A Child across the Sky
Page 11
"Pinsleepe can't do anything to help, not as long as that film sequence is around.
"I can't tell you where it is, believe it or not, not even here. You find out some amazing things after you die, but just as amazing is what they won't tell you.
"But here's a funny thing. You know how you're allowed one phone call from jail after they take you in? Well, here too – they give someone who's still living a chance to clear you. One chance to fix something important you messed up. It's an interesting test of love, when you think about it.
"So I chose you, Weber. I asked if it would be all right if you searched for the film.
"You've got to find it before everything goes down. The first thing they showed me when I got here was what is going to happen if you can't find and destroy it. It's vile and cruel. As bad as you could ever imagine."

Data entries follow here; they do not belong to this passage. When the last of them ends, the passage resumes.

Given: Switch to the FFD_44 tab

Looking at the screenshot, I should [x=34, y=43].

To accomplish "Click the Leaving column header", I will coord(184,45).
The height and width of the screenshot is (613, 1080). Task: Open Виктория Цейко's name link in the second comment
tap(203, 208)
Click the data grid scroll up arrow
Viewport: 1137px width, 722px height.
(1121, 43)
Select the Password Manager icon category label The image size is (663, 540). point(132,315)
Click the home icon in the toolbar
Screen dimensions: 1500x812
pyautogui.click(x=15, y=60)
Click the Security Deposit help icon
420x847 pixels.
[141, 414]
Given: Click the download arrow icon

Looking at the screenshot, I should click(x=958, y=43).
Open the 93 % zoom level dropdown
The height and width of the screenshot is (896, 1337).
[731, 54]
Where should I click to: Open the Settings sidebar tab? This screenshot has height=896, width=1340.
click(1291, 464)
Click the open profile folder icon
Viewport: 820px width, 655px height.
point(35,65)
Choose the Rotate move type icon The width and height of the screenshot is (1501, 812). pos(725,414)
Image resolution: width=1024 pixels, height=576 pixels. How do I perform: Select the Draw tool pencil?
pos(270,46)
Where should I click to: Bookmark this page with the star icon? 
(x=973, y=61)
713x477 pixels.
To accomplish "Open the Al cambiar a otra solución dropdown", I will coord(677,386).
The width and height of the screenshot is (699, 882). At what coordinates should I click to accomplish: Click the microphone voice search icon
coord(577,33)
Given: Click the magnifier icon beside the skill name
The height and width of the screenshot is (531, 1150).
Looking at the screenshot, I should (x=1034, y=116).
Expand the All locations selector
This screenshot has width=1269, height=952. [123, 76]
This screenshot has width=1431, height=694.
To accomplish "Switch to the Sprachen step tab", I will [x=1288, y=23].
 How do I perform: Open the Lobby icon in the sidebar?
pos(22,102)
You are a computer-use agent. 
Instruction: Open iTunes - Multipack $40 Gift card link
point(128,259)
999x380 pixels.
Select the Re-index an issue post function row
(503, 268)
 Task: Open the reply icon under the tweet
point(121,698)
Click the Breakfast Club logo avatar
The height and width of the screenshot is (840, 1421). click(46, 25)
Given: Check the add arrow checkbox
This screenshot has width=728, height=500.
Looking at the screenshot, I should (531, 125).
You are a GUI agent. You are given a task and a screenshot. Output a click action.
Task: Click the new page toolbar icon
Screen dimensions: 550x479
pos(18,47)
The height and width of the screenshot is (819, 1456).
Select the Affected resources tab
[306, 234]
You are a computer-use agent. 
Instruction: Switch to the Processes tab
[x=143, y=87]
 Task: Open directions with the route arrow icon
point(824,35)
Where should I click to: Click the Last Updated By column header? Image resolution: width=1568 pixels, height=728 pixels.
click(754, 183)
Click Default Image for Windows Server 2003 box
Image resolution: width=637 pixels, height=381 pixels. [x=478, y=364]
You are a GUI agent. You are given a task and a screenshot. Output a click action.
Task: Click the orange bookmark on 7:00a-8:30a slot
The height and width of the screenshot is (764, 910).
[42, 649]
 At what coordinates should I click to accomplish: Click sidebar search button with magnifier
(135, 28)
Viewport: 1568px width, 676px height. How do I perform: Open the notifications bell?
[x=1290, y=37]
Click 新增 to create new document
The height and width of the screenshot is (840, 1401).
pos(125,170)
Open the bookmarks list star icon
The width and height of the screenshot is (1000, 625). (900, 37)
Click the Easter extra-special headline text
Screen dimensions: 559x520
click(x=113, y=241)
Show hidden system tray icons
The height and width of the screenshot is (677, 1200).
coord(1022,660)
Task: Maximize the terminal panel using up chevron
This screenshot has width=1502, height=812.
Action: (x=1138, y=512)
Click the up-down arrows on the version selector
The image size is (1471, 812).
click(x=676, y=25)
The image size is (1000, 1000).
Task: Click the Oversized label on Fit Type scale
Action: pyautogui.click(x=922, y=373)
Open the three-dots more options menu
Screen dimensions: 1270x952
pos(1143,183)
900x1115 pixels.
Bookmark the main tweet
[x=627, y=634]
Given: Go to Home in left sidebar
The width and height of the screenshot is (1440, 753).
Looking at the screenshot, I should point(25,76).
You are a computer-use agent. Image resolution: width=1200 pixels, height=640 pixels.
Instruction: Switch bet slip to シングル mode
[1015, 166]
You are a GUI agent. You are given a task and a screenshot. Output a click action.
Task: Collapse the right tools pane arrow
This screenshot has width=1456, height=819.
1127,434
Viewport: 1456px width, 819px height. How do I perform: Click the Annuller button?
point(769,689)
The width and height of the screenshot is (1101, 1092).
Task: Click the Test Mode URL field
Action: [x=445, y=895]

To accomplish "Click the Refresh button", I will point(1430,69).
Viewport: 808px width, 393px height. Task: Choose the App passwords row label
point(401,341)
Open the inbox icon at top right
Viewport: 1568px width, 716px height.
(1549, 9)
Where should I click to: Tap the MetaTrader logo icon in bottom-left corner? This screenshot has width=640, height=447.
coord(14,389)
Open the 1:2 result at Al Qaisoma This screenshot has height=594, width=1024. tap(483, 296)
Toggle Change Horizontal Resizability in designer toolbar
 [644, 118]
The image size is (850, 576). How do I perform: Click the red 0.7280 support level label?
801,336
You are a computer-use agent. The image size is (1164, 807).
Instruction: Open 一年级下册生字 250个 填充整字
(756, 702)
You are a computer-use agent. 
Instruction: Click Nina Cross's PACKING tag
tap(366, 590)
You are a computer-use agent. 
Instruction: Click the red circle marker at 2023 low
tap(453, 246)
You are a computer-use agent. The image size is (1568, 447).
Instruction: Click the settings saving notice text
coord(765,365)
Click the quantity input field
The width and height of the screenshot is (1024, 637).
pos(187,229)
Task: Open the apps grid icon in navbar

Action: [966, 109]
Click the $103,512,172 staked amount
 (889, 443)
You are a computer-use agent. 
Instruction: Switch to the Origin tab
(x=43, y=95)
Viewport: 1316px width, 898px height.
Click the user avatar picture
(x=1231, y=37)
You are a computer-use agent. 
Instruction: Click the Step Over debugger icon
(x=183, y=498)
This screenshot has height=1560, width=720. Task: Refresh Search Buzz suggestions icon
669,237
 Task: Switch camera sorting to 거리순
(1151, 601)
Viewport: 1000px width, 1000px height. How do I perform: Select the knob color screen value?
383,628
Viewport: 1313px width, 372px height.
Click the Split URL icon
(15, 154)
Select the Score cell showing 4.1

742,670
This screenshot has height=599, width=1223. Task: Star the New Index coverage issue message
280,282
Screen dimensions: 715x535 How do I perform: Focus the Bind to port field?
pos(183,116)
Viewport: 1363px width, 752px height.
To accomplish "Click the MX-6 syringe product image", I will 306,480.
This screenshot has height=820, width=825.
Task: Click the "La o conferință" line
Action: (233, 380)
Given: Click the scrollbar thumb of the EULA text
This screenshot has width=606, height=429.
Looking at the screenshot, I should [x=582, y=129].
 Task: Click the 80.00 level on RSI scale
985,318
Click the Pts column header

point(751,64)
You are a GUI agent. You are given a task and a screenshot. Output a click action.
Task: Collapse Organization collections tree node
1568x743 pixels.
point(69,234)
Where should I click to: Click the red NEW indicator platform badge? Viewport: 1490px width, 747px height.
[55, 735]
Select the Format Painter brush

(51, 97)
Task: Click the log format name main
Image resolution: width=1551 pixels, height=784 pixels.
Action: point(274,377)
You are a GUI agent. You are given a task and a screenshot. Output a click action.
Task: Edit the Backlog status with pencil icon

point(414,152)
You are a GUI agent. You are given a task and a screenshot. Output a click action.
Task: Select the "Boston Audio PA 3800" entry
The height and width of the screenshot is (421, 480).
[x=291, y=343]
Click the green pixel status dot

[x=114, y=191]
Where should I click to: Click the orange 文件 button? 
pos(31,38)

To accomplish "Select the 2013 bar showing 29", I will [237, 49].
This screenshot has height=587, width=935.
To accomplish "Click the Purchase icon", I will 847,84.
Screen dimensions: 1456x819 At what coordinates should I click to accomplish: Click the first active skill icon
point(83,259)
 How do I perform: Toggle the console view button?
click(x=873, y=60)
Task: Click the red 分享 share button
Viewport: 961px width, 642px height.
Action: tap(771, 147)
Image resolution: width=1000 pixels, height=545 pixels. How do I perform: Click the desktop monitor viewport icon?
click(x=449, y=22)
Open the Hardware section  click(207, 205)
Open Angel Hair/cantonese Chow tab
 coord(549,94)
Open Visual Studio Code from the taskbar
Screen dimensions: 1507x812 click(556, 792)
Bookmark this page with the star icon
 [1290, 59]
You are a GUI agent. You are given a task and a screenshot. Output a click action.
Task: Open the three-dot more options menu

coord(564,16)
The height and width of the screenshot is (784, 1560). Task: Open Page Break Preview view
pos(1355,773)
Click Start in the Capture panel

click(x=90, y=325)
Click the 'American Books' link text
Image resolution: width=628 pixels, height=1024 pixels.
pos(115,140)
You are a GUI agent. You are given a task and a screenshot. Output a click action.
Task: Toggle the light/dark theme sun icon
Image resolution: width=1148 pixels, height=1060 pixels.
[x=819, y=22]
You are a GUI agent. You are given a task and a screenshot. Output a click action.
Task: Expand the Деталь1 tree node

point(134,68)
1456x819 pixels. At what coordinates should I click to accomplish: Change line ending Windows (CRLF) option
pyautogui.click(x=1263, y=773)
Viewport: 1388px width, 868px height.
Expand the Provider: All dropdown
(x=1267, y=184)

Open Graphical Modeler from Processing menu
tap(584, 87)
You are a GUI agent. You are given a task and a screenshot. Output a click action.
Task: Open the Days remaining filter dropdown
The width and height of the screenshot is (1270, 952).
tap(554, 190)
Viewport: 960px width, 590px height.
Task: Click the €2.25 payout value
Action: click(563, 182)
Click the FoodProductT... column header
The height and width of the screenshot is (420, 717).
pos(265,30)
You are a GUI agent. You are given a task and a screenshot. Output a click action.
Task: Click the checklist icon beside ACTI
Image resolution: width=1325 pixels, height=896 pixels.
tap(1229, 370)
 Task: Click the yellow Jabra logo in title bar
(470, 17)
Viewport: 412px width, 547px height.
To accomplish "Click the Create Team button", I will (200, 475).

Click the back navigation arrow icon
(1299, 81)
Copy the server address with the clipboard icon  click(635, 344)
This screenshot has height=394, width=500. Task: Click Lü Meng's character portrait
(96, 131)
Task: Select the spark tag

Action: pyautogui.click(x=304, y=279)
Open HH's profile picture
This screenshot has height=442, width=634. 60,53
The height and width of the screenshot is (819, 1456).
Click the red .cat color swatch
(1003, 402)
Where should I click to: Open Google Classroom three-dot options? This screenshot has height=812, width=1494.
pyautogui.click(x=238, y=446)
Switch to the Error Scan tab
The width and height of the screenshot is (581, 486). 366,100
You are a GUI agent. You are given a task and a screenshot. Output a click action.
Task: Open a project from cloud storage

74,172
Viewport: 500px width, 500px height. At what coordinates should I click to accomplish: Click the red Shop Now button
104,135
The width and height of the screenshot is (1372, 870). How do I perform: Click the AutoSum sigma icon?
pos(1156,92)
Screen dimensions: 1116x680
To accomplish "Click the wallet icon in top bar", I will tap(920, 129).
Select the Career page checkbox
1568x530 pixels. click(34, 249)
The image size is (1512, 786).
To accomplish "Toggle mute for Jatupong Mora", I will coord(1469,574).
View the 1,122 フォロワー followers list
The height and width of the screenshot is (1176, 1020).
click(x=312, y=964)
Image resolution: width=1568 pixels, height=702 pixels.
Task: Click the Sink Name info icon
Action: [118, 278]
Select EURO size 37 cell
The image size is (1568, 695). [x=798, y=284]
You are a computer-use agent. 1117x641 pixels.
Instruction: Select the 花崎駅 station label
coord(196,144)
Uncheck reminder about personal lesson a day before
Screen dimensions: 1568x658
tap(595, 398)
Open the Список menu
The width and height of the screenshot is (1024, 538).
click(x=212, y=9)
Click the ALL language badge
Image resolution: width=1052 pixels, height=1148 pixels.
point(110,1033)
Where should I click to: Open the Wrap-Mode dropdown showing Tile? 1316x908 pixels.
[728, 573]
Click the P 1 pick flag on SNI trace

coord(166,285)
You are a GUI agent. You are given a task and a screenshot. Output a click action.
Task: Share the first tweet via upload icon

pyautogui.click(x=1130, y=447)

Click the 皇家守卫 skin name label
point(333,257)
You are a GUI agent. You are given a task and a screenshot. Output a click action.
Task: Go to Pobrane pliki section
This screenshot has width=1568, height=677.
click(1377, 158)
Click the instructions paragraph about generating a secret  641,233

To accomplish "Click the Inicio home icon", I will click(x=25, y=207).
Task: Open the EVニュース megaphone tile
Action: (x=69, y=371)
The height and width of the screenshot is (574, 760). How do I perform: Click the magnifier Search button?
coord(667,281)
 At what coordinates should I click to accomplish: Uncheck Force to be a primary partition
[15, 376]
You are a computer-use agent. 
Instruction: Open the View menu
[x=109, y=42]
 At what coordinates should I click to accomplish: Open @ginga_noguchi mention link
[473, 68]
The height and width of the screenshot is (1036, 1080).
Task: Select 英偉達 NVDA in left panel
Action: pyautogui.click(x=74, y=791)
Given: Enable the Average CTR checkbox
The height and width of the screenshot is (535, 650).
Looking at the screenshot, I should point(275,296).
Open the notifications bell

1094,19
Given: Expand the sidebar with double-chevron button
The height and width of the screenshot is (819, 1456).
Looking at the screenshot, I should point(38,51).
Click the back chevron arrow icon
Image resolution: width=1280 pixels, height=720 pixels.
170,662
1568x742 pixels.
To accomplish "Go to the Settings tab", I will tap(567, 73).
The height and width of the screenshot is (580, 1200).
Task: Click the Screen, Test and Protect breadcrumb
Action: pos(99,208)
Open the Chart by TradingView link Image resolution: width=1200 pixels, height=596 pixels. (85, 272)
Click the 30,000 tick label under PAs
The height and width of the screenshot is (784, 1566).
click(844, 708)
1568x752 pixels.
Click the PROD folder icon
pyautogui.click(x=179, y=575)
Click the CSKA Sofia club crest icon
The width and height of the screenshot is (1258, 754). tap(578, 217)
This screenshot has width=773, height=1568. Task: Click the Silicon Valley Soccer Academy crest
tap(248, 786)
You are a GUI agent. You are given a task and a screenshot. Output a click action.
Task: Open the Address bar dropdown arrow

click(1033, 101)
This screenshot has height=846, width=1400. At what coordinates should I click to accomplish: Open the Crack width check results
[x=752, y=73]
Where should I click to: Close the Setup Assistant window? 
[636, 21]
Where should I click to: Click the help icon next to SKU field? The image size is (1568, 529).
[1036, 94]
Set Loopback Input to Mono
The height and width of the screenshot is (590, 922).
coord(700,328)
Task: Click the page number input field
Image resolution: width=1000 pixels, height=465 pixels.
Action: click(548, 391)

He stared straight into the camera.
"All my life I wanted to be a big shot and make some real art. One time I did it. Exactly one time I really brought something to life.
"Result? The worst thing a person could have done. I made some art, but it made so much noise being born that it woke up all the trolls in the cave. They're coming out now, and they're mad. Jesus, are they mad!"
4
I was staring at a lilac bush when Finky Linky drove up. Lilacs smell like they look. They could have no other scent or color. The flower simply smells mauve, that haunting naive purple, mysterious and sweet, just this side of decay. When you think about it, the combination of hue and scent is first correct, then perfect.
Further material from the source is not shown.